-------- Records for processing

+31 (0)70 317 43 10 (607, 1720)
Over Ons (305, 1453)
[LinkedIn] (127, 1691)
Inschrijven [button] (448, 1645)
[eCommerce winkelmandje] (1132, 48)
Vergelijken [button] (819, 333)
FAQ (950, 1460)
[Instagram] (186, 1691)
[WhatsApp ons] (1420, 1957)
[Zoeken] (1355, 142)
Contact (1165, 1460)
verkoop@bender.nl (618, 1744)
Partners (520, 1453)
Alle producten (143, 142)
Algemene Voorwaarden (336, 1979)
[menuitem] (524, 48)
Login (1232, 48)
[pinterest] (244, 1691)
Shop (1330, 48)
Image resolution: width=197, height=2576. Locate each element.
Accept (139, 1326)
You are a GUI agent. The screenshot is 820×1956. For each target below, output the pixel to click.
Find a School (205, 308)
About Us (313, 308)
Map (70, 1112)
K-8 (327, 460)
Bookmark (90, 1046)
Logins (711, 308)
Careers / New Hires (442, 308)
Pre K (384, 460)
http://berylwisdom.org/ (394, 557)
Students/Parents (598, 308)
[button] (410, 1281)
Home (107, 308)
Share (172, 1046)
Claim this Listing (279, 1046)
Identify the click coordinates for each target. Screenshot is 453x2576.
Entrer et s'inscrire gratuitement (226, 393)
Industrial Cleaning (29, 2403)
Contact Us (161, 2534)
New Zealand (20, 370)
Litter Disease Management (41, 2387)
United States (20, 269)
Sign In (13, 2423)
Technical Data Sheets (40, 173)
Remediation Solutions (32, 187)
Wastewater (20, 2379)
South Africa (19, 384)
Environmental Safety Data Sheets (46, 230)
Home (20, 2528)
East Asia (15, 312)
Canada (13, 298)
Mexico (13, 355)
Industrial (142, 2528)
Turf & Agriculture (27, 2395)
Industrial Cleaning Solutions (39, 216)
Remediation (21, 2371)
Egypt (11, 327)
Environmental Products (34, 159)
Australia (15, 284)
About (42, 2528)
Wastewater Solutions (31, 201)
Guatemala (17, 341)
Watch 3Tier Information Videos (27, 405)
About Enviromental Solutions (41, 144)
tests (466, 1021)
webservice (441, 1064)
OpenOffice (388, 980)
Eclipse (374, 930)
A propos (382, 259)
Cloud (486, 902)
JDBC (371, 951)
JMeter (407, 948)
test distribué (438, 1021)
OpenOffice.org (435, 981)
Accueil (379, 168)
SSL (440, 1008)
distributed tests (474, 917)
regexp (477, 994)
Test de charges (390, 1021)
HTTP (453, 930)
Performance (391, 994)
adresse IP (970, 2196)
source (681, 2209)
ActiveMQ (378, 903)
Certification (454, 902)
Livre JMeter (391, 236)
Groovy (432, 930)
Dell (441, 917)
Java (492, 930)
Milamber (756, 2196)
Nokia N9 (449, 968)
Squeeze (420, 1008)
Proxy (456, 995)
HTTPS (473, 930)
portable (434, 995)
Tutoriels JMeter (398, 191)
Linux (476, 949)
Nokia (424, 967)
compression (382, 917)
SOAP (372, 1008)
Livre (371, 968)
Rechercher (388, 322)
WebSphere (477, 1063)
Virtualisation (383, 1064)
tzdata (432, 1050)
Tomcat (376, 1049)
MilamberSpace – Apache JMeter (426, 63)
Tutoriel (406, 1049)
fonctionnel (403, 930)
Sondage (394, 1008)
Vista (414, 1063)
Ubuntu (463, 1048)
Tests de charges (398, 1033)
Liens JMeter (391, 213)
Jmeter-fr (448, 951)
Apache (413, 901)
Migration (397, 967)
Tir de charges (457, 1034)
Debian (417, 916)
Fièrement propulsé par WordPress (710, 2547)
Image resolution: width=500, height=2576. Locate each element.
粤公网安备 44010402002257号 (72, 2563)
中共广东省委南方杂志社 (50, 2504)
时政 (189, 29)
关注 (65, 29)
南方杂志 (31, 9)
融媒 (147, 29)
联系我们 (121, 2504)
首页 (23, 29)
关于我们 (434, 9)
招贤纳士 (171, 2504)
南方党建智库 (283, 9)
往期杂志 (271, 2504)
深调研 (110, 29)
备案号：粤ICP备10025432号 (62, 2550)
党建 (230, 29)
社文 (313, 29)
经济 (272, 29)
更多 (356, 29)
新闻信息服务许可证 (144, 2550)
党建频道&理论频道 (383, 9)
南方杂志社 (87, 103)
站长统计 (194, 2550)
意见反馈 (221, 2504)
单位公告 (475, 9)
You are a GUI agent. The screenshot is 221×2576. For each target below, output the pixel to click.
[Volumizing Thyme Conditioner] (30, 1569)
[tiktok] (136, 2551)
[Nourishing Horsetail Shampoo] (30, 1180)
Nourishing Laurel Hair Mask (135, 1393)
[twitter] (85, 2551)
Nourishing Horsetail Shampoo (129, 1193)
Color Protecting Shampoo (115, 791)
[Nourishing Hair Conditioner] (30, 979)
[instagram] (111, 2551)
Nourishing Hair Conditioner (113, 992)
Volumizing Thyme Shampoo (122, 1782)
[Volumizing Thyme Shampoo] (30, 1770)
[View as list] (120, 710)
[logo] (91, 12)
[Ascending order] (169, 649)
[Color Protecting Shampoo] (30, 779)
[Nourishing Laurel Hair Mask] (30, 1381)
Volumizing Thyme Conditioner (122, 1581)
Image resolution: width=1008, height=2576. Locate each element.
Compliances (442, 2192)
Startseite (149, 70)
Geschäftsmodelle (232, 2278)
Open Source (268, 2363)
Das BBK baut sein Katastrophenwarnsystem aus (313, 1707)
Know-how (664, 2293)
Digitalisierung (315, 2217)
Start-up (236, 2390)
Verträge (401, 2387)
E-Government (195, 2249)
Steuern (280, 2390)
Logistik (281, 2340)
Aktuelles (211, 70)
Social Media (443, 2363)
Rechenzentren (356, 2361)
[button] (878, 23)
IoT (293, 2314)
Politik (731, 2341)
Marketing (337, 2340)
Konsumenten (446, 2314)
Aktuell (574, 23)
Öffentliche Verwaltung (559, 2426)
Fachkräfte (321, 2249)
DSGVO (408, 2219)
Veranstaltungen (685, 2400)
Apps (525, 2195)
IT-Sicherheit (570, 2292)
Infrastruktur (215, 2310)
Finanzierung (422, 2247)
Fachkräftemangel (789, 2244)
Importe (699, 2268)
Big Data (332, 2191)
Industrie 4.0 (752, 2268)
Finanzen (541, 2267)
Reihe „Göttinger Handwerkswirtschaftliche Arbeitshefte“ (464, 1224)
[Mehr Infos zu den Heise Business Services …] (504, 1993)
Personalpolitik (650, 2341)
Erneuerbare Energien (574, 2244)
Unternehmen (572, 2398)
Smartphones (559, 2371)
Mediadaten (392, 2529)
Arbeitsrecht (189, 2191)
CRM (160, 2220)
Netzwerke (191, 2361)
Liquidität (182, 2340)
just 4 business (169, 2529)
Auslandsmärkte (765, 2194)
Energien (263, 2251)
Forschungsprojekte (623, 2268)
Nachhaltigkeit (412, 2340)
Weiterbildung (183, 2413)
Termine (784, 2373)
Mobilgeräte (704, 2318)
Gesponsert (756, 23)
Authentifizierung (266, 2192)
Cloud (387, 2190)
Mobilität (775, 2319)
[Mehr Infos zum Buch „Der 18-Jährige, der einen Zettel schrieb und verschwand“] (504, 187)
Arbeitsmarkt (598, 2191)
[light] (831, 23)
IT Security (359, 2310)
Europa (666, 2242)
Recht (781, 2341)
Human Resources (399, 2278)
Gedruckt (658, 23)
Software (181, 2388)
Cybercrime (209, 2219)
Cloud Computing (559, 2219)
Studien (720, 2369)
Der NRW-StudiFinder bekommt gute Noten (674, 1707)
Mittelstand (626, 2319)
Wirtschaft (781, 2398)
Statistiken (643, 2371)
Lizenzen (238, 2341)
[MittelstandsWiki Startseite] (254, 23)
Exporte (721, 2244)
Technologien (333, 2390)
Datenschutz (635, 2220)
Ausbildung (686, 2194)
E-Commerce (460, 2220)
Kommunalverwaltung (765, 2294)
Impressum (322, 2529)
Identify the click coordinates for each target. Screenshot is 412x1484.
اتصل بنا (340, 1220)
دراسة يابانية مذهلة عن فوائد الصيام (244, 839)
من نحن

----------------

# Task brief
Give again, word for word, the lines of the listing, starting at its first line and ending with the line containing "[pinterest] (244, 1691)".

# Answer to this task
+31 (0)70 317 43 10 (607, 1720)
Over Ons (305, 1453)
[LinkedIn] (127, 1691)
Inschrijven [button] (448, 1645)
[eCommerce winkelmandje] (1132, 48)
Vergelijken [button] (819, 333)
FAQ (950, 1460)
[Instagram] (186, 1691)
[WhatsApp ons] (1420, 1957)
[Zoeken] (1355, 142)
Contact (1165, 1460)
verkoop@bender.nl (618, 1744)
Partners (520, 1453)
Alle producten (143, 142)
Algemene Voorwaarden (336, 1979)
[menuitem] (524, 48)
Login (1232, 48)
[pinterest] (244, 1691)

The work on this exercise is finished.